3. Fill in the table:
According to the information above:
- Days she runs: 20
- Days she bikes: 50
- Days she neither runs nor bikes: 30
Thus, the filled-in table should look like this:
\begin{tabular}{|c|c|c|c|c|c|c|}
\hline & \multicolumn{2}{|c|}{ Bikes } & \multicolumn{2}{|c|}{ Does not bike } & \multicolumn{2}{|c|}{ Total } \\
\hline Runs & 0 & 0 & 20 & 20 & 20 & [tex]$\checkmark$[/tex] \\
\hline Does not run & 50 & 50 & 30 & 30 & 80 & [tex]$\checkmark$[/tex] \\
\hline Total & 50 & [tex]$\checkmark$[/tex] & 50 & [tex]$\checkmark$[/tex] & 100 & [tex]$\checkmark$[/tex] \\
\hline
\end{tabular}
### Part B: Probability of Running OR Biking
The probability of Camila running or biking on a randomly selected day can be calculated by adding the probabilities since they are mutually exclusive:
[tex]\[ P(\text{Run or Bike}) = P(\text{Run}) + P(\text{Bike}) = 0.20 + 0.50 = 0.70 \][/tex]

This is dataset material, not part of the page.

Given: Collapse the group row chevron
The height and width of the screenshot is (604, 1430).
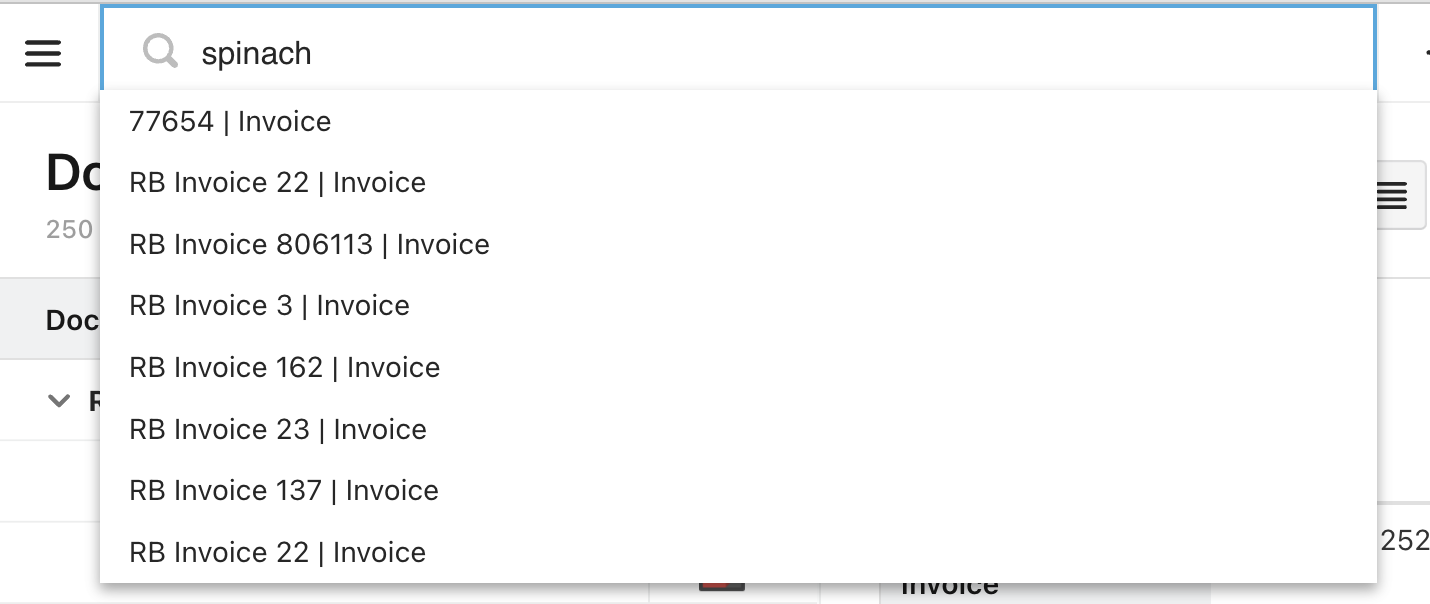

Therefore, the probability of running or biking on any given day is [tex]\(0.7\)[/tex].
### Part C: Probability of Running Given She Bikes
Since running and biking are mutually exclusive (Camila cannot do both on the same day), the probability that she goes running given she has already gone on a bike ride is [tex]\(0\)[/tex]:
[tex]\[ P(\text{Run | Bike}) = 0 \][/tex]
This step-by-step solution adheres to the rules of mutually exclusive events, providing probabilities based on the given conditions.